## Source data
════════

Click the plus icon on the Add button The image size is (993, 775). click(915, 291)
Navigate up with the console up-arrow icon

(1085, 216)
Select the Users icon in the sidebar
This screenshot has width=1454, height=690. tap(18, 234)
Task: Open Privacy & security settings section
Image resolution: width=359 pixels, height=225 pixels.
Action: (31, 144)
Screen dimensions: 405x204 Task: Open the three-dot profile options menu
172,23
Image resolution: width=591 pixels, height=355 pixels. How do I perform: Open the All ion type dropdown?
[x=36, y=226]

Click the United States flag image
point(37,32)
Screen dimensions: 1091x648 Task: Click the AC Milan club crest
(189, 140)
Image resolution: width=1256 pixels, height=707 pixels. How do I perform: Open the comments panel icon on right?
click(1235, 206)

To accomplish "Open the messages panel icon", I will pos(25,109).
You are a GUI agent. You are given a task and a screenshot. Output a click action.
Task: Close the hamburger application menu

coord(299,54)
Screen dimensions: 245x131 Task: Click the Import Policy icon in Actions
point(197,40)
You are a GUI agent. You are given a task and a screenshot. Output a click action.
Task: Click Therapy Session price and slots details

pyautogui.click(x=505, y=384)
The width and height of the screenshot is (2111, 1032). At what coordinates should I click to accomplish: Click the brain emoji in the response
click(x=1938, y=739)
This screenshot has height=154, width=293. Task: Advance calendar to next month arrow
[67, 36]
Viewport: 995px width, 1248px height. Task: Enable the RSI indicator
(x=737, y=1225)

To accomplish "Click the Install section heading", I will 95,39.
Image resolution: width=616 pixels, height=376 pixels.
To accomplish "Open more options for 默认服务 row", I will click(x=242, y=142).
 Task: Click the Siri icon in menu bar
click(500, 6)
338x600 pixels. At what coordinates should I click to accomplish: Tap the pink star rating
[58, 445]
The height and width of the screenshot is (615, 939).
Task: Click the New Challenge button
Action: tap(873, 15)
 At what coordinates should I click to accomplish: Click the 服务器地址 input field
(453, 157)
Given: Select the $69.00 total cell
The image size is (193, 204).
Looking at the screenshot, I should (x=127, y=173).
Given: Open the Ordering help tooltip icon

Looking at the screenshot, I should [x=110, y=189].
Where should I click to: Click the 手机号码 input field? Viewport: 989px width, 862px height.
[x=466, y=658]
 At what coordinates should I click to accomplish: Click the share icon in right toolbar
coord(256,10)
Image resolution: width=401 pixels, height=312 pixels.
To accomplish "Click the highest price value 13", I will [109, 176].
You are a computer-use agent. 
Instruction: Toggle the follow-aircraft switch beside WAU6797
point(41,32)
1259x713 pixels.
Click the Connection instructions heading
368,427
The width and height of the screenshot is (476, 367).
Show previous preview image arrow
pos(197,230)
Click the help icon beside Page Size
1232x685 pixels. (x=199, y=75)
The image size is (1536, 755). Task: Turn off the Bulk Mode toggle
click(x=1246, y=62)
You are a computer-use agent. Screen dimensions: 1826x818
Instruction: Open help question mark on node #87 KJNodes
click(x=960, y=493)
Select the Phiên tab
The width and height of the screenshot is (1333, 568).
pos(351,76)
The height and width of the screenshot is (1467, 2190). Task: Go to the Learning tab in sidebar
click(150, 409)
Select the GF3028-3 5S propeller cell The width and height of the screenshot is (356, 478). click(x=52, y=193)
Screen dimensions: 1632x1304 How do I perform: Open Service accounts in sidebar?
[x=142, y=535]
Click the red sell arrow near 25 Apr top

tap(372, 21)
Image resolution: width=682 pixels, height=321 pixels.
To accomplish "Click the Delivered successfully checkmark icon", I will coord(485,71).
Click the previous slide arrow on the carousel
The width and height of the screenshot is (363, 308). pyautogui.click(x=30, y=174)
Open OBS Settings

════════

## Objective
Please reproduce all of the items above verbatim, without changing a single character.

## Solution
Click the plus icon on the Add button The image size is (993, 775). click(915, 291)
Navigate up with the console up-arrow icon

(1085, 216)
Select the Users icon in the sidebar
This screenshot has width=1454, height=690. tap(18, 234)
Task: Open Privacy & security settings section
Image resolution: width=359 pixels, height=225 pixels.
Action: (31, 144)
Screen dimensions: 405x204 Task: Open the three-dot profile options menu
172,23
Image resolution: width=591 pixels, height=355 pixels. How do I perform: Open the All ion type dropdown?
[x=36, y=226]

Click the United States flag image
point(37,32)
Screen dimensions: 1091x648 Task: Click the AC Milan club crest
(189, 140)
Image resolution: width=1256 pixels, height=707 pixels. How do I perform: Open the comments panel icon on right?
click(1235, 206)

To accomplish "Open the messages panel icon", I will pos(25,109).
You are a GUI agent. You are given a task and a screenshot. Output a click action.
Task: Close the hamburger application menu

coord(299,54)
Screen dimensions: 245x131 Task: Click the Import Policy icon in Actions
point(197,40)
You are a GUI agent. You are given a task and a screenshot. Output a click action.
Task: Click Therapy Session price and slots details

pyautogui.click(x=505, y=384)
The width and height of the screenshot is (2111, 1032). At what coordinates should I click to accomplish: Click the brain emoji in the response
click(x=1938, y=739)
This screenshot has height=154, width=293. Task: Advance calendar to next month arrow
[67, 36]
Viewport: 995px width, 1248px height. Task: Enable the RSI indicator
(x=737, y=1225)

To accomplish "Click the Install section heading", I will 95,39.
Image resolution: width=616 pixels, height=376 pixels.
To accomplish "Open more options for 默认服务 row", I will click(x=242, y=142).
 Task: Click the Siri icon in menu bar
click(500, 6)
338x600 pixels. At what coordinates should I click to accomplish: Tap the pink star rating
[58, 445]
The height and width of the screenshot is (615, 939).
Task: Click the New Challenge button
Action: tap(873, 15)
 At what coordinates should I click to accomplish: Click the 服务器地址 input field
(453, 157)
Given: Select the $69.00 total cell
The image size is (193, 204).
Looking at the screenshot, I should (x=127, y=173).
Given: Open the Ordering help tooltip icon

Looking at the screenshot, I should [x=110, y=189].
Where should I click to: Click the 手机号码 input field? Viewport: 989px width, 862px height.
[x=466, y=658]
 At what coordinates should I click to accomplish: Click the share icon in right toolbar
coord(256,10)
Image resolution: width=401 pixels, height=312 pixels.
To accomplish "Click the highest price value 13", I will [109, 176].
You are a computer-use agent. 
Instruction: Toggle the follow-aircraft switch beside WAU6797
point(41,32)
1259x713 pixels.
Click the Connection instructions heading
368,427
The width and height of the screenshot is (476, 367).
Show previous preview image arrow
pos(197,230)
Click the help icon beside Page Size
1232x685 pixels. (x=199, y=75)
The image size is (1536, 755). Task: Turn off the Bulk Mode toggle
click(x=1246, y=62)
You are a computer-use agent. Screen dimensions: 1826x818
Instruction: Open help question mark on node #87 KJNodes
click(x=960, y=493)
Select the Phiên tab
The width and height of the screenshot is (1333, 568).
pos(351,76)
The height and width of the screenshot is (1467, 2190). Task: Go to the Learning tab in sidebar
click(150, 409)
Select the GF3028-3 5S propeller cell The width and height of the screenshot is (356, 478). click(x=52, y=193)
Screen dimensions: 1632x1304 How do I perform: Open Service accounts in sidebar?
[x=142, y=535]
Click the red sell arrow near 25 Apr top

tap(372, 21)
Image resolution: width=682 pixels, height=321 pixels.
To accomplish "Click the Delivered successfully checkmark icon", I will coord(485,71).
Click the previous slide arrow on the carousel
The width and height of the screenshot is (363, 308). pyautogui.click(x=30, y=174)
Open OBS Settings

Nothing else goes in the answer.